BEGIN Exercise materials
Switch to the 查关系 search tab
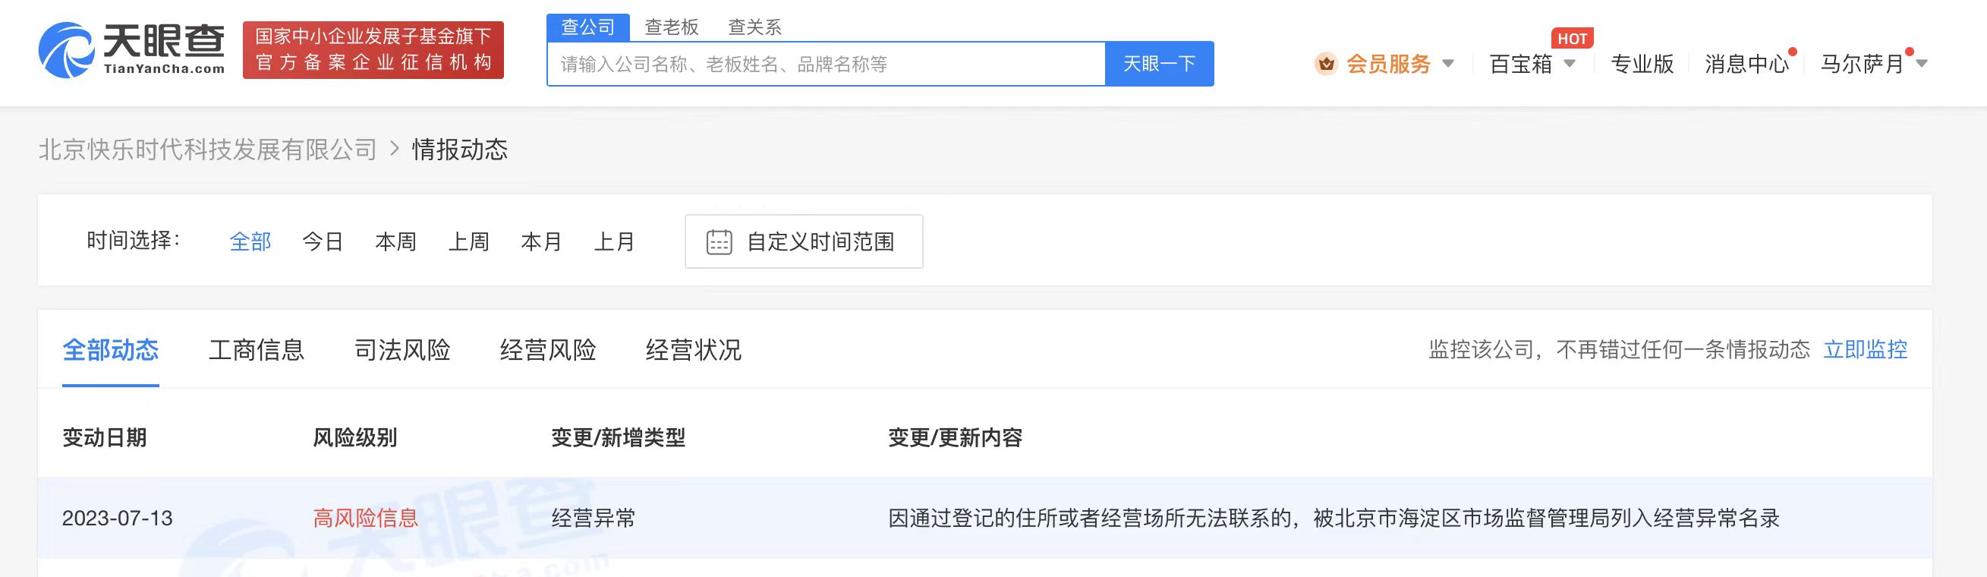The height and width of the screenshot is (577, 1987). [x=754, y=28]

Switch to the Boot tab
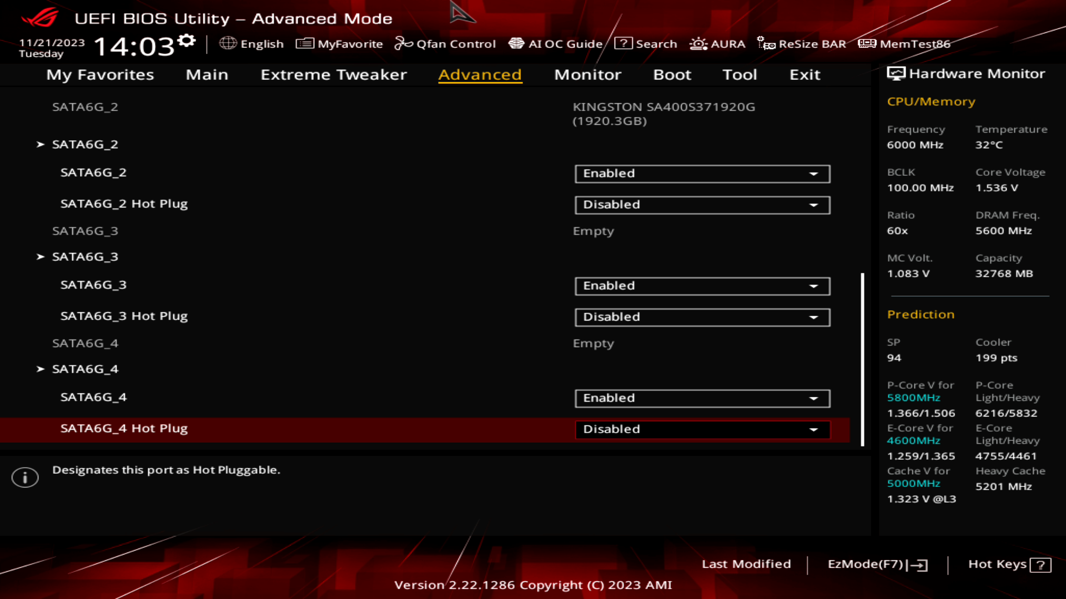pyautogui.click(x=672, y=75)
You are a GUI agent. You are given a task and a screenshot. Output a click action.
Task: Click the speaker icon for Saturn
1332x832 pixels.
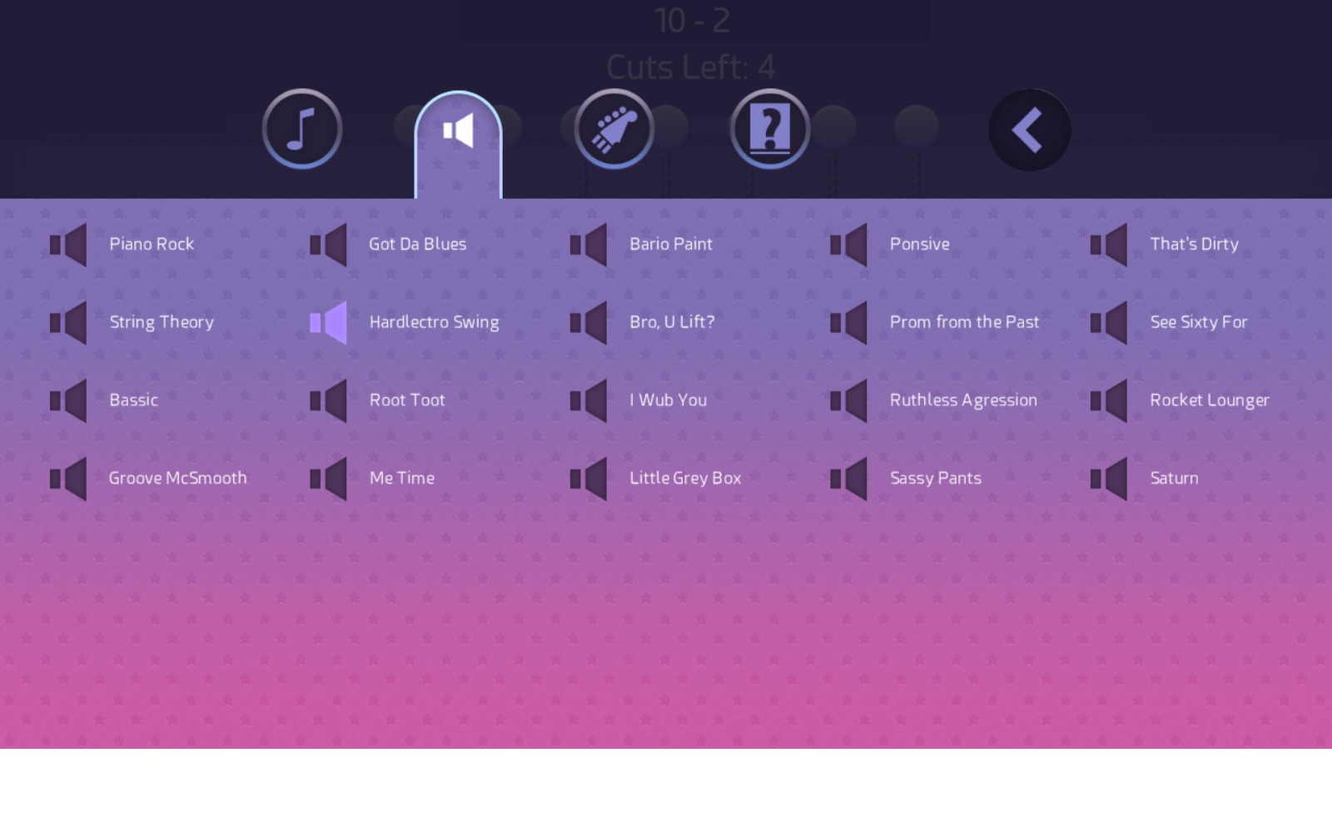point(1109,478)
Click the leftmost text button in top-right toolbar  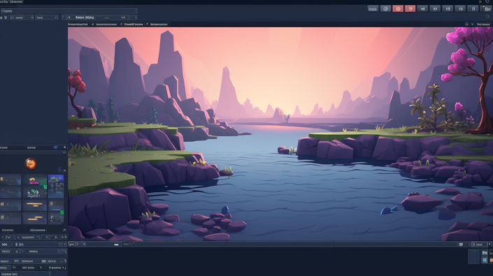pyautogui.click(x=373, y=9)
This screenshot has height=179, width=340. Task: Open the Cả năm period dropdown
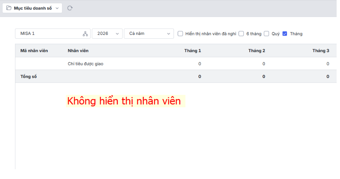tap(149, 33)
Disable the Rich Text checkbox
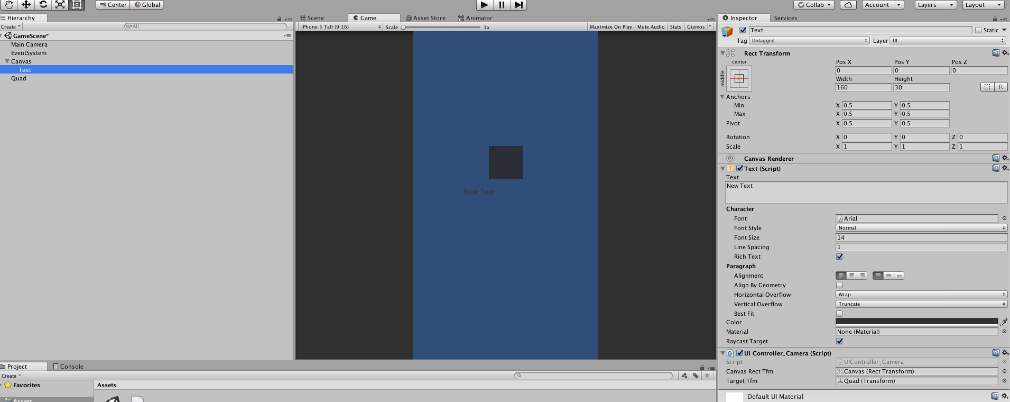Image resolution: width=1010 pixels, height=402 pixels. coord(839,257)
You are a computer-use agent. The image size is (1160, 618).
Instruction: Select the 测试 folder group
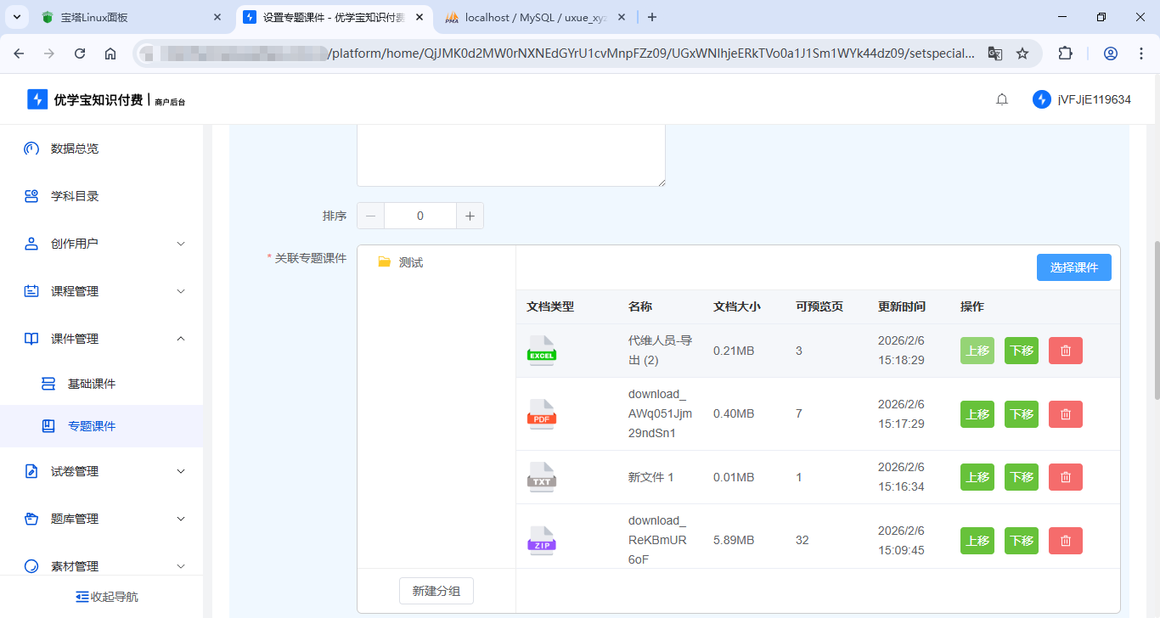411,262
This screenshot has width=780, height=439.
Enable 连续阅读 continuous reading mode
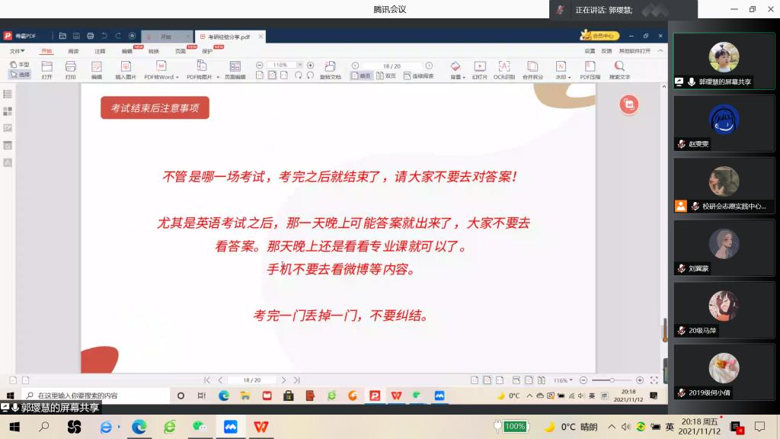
END Exercise materials
## Stated exercise
Format the lines of the listing as a numbered list, from the line containing "This screenshot has width=780, height=439." through the end of the listing, both ends included. Leave out blank lines and pictures.

## Solution for this task
1. This screenshot has width=780, height=439.
2. Enable 连续阅读 continuous reading mode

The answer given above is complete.